Correio braziliense, n. 19344, 12/05/2016. Política, p. 9

Pacote para crescimento

Temer deve lançar hoje as primeiras medidas para combater a recessão e reduzir o desemprego. Sucessor de Dilma se comprometerá com forte ajuste fiscal e um amplo programa de privatização para reforçar o caixa. Investidores cobram ações rápidas

Por: Paulo Silva Pinto e Antonio Temóteo

 

Com o afastamento da presidente Dilma Rousseff sacramentado pelo Senado, o vice-presidente Michel Temer, que assume o governo, deve anunciar hoje seu projeto de governo, com a promessa de tirar o Brasil da recessão, reduzir o desemprego e abrir um diálogo nacional como antídotos contras as crises política e econômica. A perspectiva é de que, na sexta-feira, já empossado no Ministério da Fazenda, Henrique Meirelles lance um pacote de medidas para resgatar a confiança dos agentes econômicos. A prioridade será o ajuste fiscal, a base de todos os problemas que levaram à derrocada da petista.

Para compensar o arrocho que levará a corte de gastos e ao enxugamento da máquina pública, de forma a garantir que, ao longo do tempo, o país voltará a produzir superavits primários para estabilizar a dívida pública em relação ao Produto Interno Bruto (PIB), Temer botará nas ruas um programa de concessões, de privatizações e de parcerias público-privadas (PPPs) com uma marca tão forte quanto à do Programa de Aceleração do Crescimento (PAC).

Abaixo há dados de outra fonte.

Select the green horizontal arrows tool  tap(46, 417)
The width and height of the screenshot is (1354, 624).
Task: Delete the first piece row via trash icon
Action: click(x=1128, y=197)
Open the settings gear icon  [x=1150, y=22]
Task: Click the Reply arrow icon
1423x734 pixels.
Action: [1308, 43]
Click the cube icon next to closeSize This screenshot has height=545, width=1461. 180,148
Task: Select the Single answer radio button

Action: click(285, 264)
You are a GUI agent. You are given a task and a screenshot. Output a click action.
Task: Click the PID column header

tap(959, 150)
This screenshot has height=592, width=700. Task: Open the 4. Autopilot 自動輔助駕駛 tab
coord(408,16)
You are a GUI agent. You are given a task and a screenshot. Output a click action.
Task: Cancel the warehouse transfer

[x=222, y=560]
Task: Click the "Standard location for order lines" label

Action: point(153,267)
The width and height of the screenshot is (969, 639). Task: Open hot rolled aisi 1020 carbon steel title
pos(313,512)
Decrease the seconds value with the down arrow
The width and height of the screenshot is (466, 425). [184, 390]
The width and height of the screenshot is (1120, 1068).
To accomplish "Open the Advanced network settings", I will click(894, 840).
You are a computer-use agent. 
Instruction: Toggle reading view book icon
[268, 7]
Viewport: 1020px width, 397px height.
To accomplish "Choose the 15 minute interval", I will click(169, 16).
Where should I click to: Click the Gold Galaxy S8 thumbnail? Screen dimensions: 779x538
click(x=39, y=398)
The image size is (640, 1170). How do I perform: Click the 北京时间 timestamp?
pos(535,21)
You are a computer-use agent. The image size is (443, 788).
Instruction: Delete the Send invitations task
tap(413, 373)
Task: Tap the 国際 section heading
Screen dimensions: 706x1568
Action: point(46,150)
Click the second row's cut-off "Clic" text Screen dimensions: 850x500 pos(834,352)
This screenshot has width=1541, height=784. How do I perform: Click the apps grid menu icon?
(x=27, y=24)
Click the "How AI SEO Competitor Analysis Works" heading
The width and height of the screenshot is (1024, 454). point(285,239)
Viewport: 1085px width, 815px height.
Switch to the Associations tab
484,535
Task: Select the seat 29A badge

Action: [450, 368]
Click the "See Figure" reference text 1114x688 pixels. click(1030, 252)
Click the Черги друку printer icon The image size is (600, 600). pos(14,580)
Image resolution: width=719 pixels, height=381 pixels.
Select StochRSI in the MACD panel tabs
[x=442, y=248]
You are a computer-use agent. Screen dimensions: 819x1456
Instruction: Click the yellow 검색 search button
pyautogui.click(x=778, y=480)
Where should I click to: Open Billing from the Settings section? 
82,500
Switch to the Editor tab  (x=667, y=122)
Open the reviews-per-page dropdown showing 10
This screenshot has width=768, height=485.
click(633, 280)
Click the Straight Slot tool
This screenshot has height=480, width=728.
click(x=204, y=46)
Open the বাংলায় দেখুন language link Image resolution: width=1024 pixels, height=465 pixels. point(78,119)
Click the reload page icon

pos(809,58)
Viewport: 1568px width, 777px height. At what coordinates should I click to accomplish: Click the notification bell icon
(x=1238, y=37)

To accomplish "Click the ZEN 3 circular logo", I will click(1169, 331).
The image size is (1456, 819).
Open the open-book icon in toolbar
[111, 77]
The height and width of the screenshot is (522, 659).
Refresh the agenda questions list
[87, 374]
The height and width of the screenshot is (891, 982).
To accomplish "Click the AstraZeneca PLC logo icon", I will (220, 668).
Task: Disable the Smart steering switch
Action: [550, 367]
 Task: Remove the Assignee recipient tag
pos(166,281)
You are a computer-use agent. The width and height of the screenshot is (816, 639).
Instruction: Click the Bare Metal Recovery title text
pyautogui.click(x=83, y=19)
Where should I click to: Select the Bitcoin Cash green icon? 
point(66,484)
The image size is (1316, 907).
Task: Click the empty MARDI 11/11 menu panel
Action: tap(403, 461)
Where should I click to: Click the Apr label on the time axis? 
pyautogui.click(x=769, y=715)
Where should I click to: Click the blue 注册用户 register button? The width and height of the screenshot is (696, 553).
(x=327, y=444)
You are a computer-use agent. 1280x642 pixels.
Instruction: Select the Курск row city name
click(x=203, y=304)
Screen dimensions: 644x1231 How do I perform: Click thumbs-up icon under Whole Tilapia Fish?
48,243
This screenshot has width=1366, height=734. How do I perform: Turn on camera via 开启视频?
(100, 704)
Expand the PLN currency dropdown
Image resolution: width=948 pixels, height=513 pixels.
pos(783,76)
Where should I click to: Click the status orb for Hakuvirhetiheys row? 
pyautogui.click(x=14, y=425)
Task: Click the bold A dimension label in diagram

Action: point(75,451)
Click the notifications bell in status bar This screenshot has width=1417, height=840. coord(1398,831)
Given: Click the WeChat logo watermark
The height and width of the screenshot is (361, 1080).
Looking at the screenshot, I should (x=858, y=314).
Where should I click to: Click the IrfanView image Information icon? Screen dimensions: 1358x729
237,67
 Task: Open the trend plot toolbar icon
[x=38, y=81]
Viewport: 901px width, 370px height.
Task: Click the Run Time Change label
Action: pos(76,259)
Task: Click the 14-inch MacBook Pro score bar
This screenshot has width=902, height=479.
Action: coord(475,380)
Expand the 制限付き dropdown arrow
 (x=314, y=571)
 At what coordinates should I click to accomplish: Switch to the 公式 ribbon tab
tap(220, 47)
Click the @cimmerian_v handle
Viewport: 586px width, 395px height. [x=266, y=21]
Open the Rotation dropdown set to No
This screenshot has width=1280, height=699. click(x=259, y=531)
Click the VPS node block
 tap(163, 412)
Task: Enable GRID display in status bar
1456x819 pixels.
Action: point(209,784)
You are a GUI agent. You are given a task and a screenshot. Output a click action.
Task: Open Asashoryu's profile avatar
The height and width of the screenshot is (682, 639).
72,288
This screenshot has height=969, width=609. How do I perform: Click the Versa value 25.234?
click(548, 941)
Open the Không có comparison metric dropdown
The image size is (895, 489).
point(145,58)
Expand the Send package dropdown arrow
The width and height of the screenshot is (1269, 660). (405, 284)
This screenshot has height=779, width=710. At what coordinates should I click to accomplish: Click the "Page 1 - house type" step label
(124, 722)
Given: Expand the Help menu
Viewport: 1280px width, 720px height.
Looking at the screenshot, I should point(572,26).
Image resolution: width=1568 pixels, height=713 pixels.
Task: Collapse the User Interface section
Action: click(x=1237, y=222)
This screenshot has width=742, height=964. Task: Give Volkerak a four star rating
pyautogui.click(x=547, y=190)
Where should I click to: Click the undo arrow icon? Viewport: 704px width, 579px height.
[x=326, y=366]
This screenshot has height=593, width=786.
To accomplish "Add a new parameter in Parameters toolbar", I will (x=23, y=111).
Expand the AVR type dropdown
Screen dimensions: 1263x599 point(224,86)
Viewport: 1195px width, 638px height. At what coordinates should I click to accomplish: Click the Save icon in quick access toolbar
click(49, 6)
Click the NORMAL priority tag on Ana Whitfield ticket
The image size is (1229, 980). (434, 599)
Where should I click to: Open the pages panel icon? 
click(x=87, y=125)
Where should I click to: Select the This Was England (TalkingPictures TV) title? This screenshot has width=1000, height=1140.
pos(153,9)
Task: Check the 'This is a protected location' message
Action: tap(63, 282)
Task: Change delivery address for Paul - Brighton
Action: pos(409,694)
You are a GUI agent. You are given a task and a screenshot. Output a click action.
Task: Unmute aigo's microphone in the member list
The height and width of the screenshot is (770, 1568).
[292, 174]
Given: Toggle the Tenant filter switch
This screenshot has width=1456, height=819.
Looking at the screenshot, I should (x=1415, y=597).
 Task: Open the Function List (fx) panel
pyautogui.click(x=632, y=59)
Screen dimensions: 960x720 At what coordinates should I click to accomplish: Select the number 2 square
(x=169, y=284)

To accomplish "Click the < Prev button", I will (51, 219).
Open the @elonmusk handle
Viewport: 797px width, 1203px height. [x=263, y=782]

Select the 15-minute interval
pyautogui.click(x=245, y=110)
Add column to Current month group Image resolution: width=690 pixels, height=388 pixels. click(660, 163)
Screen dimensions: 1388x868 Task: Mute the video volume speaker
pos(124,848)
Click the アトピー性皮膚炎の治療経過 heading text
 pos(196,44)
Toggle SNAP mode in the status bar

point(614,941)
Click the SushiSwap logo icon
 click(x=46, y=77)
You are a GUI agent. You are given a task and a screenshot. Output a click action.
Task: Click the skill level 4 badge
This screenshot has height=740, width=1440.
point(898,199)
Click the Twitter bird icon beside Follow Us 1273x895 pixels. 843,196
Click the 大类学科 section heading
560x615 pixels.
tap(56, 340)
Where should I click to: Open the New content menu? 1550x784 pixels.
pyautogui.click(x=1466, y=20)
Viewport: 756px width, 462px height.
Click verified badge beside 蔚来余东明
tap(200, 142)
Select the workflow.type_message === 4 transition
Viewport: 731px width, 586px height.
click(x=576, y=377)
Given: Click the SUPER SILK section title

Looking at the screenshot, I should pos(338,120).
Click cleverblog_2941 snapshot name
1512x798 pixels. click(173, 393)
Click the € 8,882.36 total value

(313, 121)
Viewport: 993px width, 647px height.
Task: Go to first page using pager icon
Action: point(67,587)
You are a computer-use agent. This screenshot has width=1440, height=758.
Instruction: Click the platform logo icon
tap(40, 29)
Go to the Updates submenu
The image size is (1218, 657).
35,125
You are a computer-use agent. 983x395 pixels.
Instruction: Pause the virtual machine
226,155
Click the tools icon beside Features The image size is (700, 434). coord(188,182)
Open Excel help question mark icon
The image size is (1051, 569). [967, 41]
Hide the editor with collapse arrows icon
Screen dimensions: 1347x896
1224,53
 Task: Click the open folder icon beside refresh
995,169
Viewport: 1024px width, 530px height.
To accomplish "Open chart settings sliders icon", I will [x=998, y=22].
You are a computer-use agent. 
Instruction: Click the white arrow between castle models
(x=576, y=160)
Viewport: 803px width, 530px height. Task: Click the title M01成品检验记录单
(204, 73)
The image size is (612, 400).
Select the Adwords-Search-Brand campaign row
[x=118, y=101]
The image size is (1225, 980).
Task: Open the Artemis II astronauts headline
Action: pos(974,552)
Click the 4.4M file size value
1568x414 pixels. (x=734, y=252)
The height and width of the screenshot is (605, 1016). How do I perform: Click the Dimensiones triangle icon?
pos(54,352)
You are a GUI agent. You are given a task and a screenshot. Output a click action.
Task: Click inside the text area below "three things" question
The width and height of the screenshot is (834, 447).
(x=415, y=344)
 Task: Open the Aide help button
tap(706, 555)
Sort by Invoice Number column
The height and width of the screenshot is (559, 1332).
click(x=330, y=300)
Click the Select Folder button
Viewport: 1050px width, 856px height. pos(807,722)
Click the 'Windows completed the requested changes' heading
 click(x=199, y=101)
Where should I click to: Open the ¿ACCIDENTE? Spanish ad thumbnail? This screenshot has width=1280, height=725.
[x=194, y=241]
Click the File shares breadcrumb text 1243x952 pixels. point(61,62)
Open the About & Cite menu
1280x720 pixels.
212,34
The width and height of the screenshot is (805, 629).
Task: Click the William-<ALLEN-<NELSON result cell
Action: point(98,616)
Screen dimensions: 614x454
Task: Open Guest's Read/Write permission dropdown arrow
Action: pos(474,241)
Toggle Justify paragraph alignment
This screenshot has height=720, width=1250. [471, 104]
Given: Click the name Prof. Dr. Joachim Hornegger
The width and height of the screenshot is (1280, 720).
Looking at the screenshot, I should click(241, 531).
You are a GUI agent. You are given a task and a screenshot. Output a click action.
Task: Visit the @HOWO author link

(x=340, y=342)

O nome do programa já foi escolhido, mas é mantido em sigilo. É considerado central não apenas por conta das obras previstas, mas pela geração de empregos. Para o núcleo decisório em torno do futuro presidente, a retomada de contratações, quando se concretizar, terá grande repercussão, em contraste com a eliminação de vagas que se vê desde o ano passado. As concessões, as privatizações e as PPPs serão ambiciosas e poderão incluir não só infraestrutura de transportes e logística, mas também hospitais e outros equipamentos públicos. O programa pode aparecer já no primeiro pronunciamento de Temer.

 

Descalabro

A disposição do novo governo é de não deixar espaço para dúvidas quanto ao esforço para tirar o Brasil do buraco. Várias medidas provisórias (MPs) serão publicadas no início da próxima semana, e projetos de lei enviados ao Congresso Nacional. A proposta mais ambiciosa, dentro desse pacote, será a fixação de um limite para o aumento dos gastos públicos. As despesas não poderão subir mais do que a variação do Produto Interno Bruto (PIB) do ano anterior, dando previsibilidade à gestão das finanças.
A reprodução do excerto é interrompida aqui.